At a house next to the ocean, the last two “floods” were:
1. Safety pressure valve on top of 60 gallon electric hot water heater went bad and started spray pulsing out water despite water pressure being normal.
2. Eleven years before that, copper water pipe broke in bedroom bathroom.
About $8000 of damage each time.

Another time I casually walked outside by the electrical meter and was shocked to see a stream of clear water literally shooting out the electrical conduit from below the meter where it made an elbow to go under the concrete slab the house sits on.

Turning off the main water valve for the house stopped this stream of clear water.

I eventually found that when the house was built in 1953 they had laid the electrical conduit on top of a copper water pipe, and galvanic corrosion slowly created a hole in both the steel and copper.

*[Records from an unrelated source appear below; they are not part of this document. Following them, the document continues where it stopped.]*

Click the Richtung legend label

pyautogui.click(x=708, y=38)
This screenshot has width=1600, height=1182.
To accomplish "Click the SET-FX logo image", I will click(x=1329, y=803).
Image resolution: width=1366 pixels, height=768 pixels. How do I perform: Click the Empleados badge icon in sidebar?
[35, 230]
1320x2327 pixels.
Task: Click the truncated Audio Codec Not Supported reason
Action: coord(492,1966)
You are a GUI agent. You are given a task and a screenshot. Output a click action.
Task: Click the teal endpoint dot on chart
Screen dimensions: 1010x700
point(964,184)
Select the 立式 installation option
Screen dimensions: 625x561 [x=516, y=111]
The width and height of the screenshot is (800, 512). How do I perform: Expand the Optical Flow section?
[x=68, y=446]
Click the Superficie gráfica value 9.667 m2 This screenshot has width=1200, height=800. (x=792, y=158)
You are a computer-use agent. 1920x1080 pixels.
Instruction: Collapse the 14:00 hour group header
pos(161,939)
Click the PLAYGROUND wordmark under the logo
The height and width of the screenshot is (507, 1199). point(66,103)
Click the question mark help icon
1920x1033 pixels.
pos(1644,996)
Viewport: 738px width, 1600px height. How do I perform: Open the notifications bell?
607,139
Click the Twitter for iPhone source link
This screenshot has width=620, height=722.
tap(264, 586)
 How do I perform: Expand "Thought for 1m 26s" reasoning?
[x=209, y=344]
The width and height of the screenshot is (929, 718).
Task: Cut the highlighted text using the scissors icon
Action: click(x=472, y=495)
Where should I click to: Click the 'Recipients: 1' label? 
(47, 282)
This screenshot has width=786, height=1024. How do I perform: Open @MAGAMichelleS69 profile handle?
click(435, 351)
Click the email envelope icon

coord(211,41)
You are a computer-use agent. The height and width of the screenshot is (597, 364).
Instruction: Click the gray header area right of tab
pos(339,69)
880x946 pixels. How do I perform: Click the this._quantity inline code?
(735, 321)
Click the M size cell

To find this spot I hired an “Ultrasonic Leak Detector” company to pinpoint the spot in the floor of the house using triple microphones with low frequency sounds first ( low freq travels farther) and subsequently higher and higher frequency sounds that could only be detected very close to the leak. I then used a hammer drill to make a 12 inch circle of holes in the concrete floor at this suspected spot, then drilled between the first drilled set of holes with larger diameter holes to intersect and lift the circle out. Leak was within 3 inches of where the leak detection guys predicted.

Soldered a repair and refilled the circle with urethane instead of concrete. I still worry that somewhere beneath the house slab there is at least one more spot where the original construction crew let copper water pipe touch steel electrical conduit.